The jump in Americans claiming jobless support should jolt Congress into action, says Ronald Temple, head of US equity at Lazard Asset Management:
“While the stock market surges to new highs, over 28 million Americans continue to rely on unemployment benefits to make ends meet.
Even amidst the worst labor market in modern history, Congress has not agreed to extend emergency unemployment benefits or the moratorium on evictions. Politicians should focus on Main Street.
The absence of $17 billion per week of jobless benefits as well as protection from eviction is likely to cause negative repercussions for the broader economy if not corrected.”
US jobless claims jump back above 1 million in face of virus
Here’s Associated Press’s take:
The number of laid-off workers seeking U.S. unemployment benefits rose to 1.1 million last week after two weeks of declines, evidence that many employers are still slashing jobs as the coronavirus bedevils the U.S. economy.
The latest figures suggest that more than five months after the viral outbreak erupted the economy is still weak, despite recent gains as some businesses reopen and some sectors like housing and manufacturing have rebounded. A rising number of people who have lost jobs say they consider their loss to be permanent.
The total number of people receiving unemployment aid declined last week from 15.5 million to 14.8 million, the government said Thursday. Those recipients are now receiving far less aid because a $600-a-week federal benefit has expired, which means the unemployed must now get by solely on much smaller aid from their states. The loss of the federal benefit has deepened the struggles for many, including a higher risk of eviction from their homes.
BREAKING: 1.1 million laid-off workers seek U.S. jobless aid as layoffs remain elevated in the face of virus. https://t.co/05fozoq31b
— The Associated Press (@AP) August 20, 2020
The latest figures suggest that more than five months after the viral outbreak erupted, the economy is still weak, despite recent gains as some businesses reopen and some sectors like housing and manufacturing have rebounded. https://t.co/2hvmzPMGKY
— The Associated Press (@AP) August 20, 2020
Glassdoor senior economist Daniel Zhao says the US labor market took a step backwards last week, with more people losing their jobs and seeking government help.
“Initial claims rebounded above the 1 million threshold, taking a step backward on the path to recovery. The modest jump is a stark reminder that claims will likely encounter some turbulence as they fall rather than gliding in for a soft landing.

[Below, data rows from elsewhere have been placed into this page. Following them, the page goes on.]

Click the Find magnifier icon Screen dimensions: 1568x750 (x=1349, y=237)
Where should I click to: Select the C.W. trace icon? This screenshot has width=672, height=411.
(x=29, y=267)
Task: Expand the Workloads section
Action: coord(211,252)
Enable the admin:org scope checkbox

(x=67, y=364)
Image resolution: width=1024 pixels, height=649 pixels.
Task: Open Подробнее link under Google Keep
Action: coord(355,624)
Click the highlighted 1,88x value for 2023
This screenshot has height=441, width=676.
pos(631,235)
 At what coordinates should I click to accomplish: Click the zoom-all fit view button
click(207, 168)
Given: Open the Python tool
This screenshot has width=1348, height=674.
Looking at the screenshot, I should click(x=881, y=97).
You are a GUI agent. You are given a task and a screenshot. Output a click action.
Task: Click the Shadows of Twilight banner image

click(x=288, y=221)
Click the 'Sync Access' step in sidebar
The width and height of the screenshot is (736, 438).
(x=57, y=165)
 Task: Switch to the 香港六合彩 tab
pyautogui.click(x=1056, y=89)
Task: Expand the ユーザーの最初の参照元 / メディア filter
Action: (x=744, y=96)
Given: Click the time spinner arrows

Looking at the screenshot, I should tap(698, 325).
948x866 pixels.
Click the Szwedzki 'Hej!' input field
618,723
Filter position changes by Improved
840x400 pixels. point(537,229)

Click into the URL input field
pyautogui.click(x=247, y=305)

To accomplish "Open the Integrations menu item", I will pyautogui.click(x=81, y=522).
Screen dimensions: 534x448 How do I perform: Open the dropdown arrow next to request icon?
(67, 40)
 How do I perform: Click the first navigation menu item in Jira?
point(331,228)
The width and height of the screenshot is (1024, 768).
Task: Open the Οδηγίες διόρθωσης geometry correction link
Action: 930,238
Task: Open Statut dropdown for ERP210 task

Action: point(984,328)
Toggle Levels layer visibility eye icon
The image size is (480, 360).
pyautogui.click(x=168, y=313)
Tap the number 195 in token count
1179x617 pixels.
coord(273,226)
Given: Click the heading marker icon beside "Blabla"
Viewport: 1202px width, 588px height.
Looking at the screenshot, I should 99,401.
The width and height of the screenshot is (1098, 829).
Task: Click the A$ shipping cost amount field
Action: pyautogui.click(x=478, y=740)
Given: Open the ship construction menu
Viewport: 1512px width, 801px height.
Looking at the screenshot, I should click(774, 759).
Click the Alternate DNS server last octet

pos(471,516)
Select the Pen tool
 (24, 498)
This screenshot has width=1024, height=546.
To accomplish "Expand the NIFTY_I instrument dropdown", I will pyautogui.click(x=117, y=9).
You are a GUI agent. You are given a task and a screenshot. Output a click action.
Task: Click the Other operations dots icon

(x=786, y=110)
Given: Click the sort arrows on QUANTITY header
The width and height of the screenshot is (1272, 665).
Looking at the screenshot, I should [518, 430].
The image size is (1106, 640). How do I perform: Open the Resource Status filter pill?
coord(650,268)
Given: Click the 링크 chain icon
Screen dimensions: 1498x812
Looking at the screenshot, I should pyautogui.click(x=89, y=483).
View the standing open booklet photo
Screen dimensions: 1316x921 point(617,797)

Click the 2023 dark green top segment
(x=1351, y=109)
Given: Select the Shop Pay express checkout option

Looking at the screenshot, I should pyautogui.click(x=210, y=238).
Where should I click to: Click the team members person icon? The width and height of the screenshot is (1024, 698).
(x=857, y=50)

It’s been four weeks without the $600/week CARES Act benefits for tens of millions of unemployed Americans. While a handful of states are approved to disburse the new $300/week benefits, it remains unclear how quickly the benefits will be able to flow to unemployed Americans already facing an unsteady recovery.”
Another 1.1 million workers filed for UI last wk, jumping back above the 1M mark.
— Daniel Zhao (@DanielBZhao) August 20, 2020
The jump is likely to be a temporary one, but it's a reminder that a steady, uninterrupted recovery is no guarantee.#joblessclaims 1/ pic.twitter.com/NJJDPlXwaE
Richard Flynn, UK managing director at Charles Schwab, says today’s rise in initial US jobless claims back over 1 million people will disappoint the market.
Investors had hoped that the jobless claims total would keep falling after last week’s “promising data”, but instead the improvement has reversed.
While hard-hit industries brought workers back in July, the level of weakness remains unprecedented, and the impact of virus-related rolling shutdowns could continue to reverse some of that improvement.
“Current market conditions suggest that we are in the early stages of a secular shift in the drivers of the U.S. economy; from heavily-consumer spending/services oriented, to more investment-driven (technology, health care, housing and infrastructure). The good news is those areas represent a larger share of employment than the aforementioned areas under most pressure. Secular transitions are more ocean liner than speed boat with regard to how quickly they occur—and they’re not without labour market destruction along the way, but we believe the long-term outlook is positive.”
Updated
Some US companies are cutting staff because the stimulus provided by the federal government is running dry, warns Dan Alpert of Westwood Capital.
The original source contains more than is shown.